▸ **Task brief**
Copy out, word for word, the lines between the one holding "This screenshot has" and the one holding "The image size is (800, 450).", inclusive. Leave out the pictures.

▸ **Supplied data**
━━━━━━━━━━━━━━━━━━━━━━━━━━━━━━

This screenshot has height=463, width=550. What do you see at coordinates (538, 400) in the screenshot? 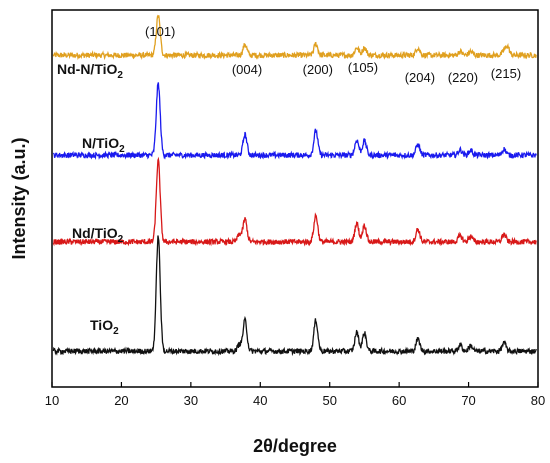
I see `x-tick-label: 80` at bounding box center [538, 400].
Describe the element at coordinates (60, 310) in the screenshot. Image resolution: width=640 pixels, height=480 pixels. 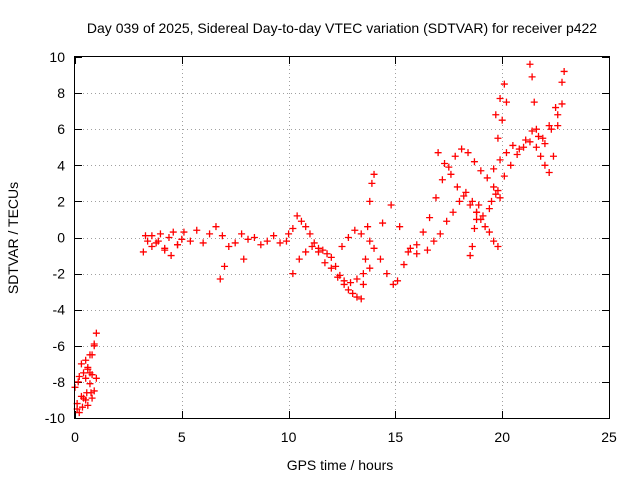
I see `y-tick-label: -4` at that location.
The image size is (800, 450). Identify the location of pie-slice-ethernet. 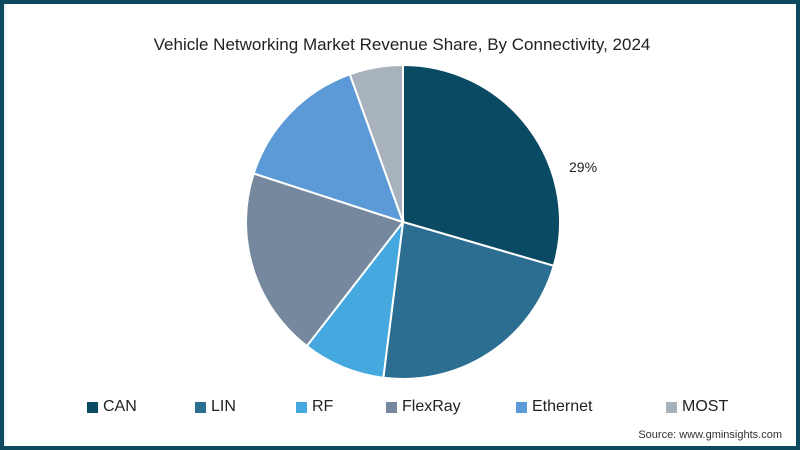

━━━━━━━━━━━━━━━━━━━━━━━━━━━━━━

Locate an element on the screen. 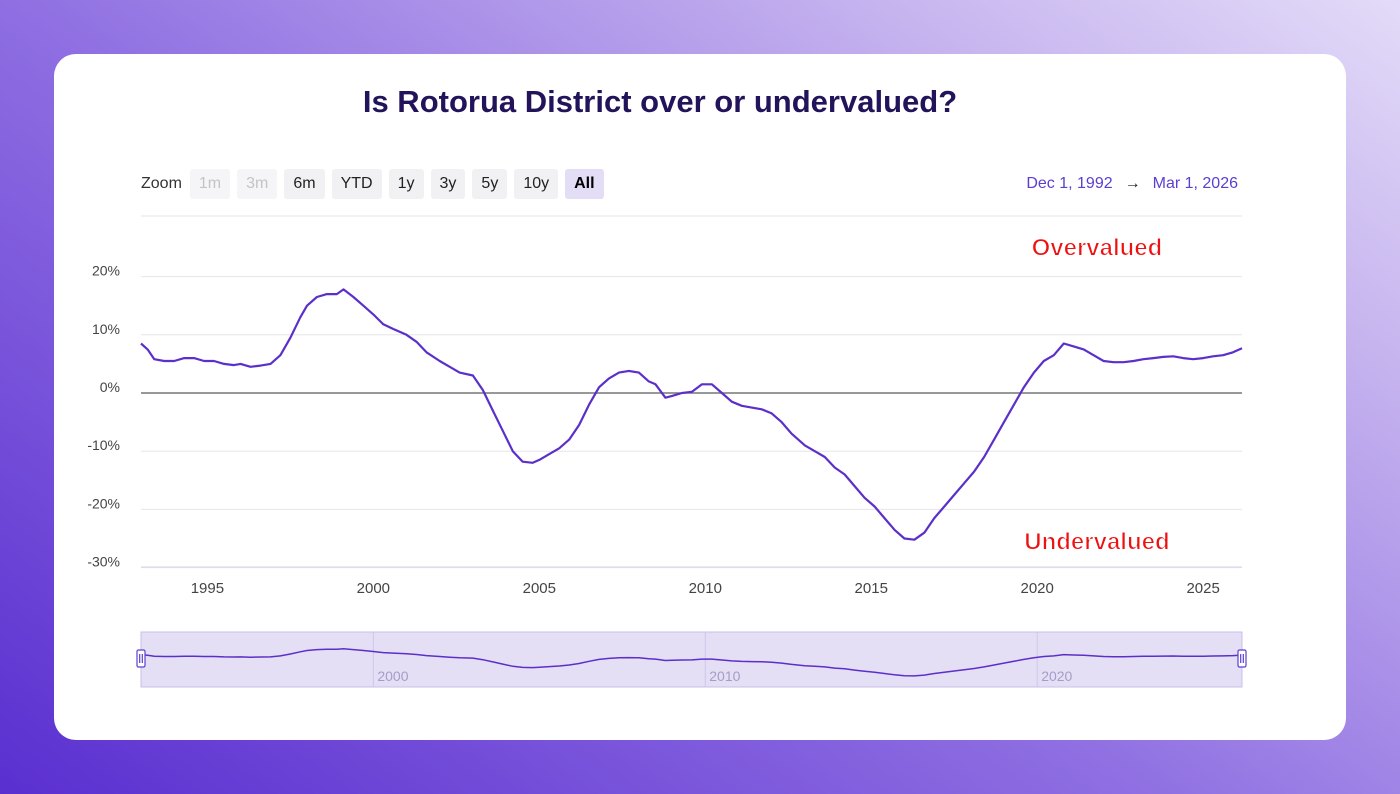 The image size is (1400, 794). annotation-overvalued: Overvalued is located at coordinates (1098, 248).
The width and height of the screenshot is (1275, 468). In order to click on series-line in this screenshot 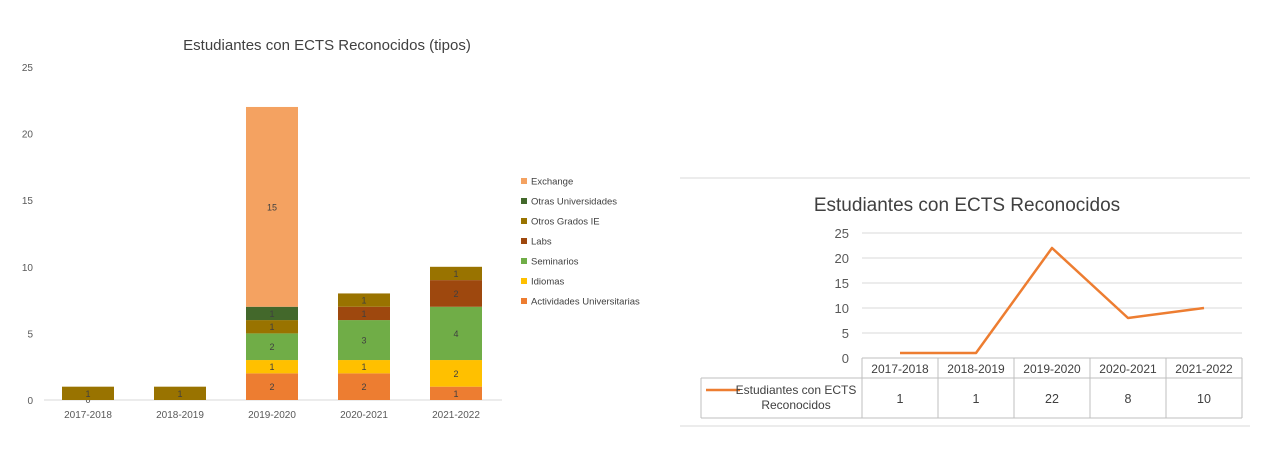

━━━━━━━━━━━━━━━━━━━━━━━━━━━━━━

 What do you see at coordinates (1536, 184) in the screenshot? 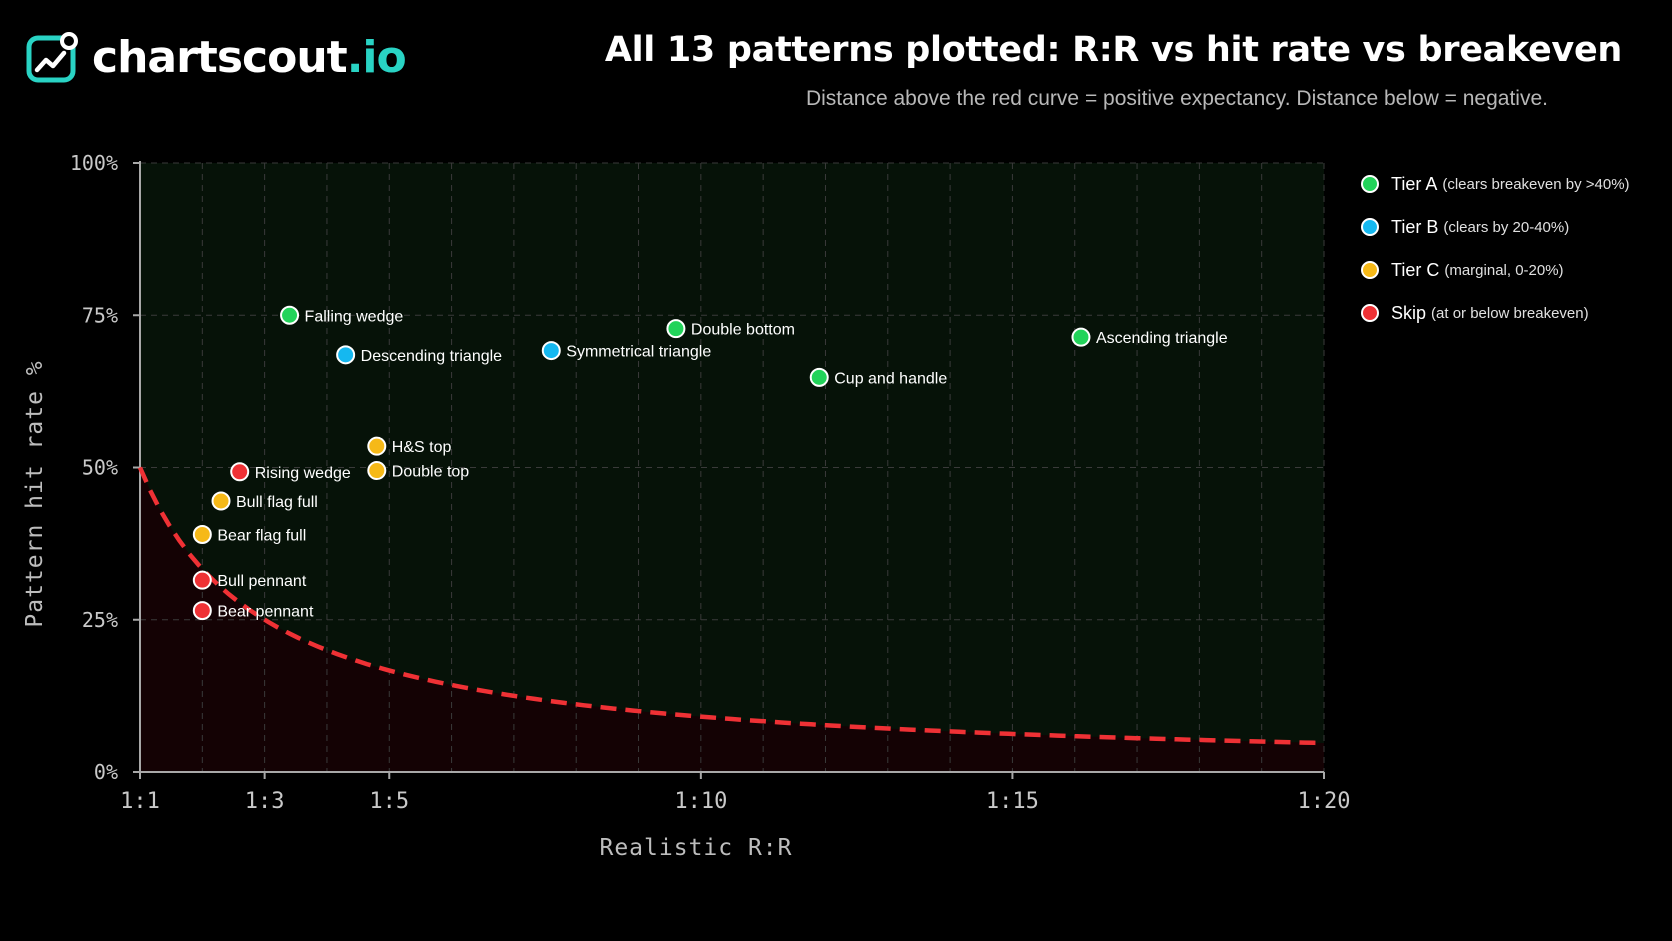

━━━━━━━━━━━━━━━━━━━━━━━━━━━━━━

▸ **Solution to this problem**
This screenshot has height=463, width=550. What do you see at coordinates (538, 400) in the screenshot? 
I see `x-tick-label: 80` at bounding box center [538, 400].
Describe the element at coordinates (60, 310) in the screenshot. Image resolution: width=640 pixels, height=480 pixels. 
I see `y-tick-label: -4` at that location.
The image size is (800, 450). Identify the location of pie-slice-ethernet. 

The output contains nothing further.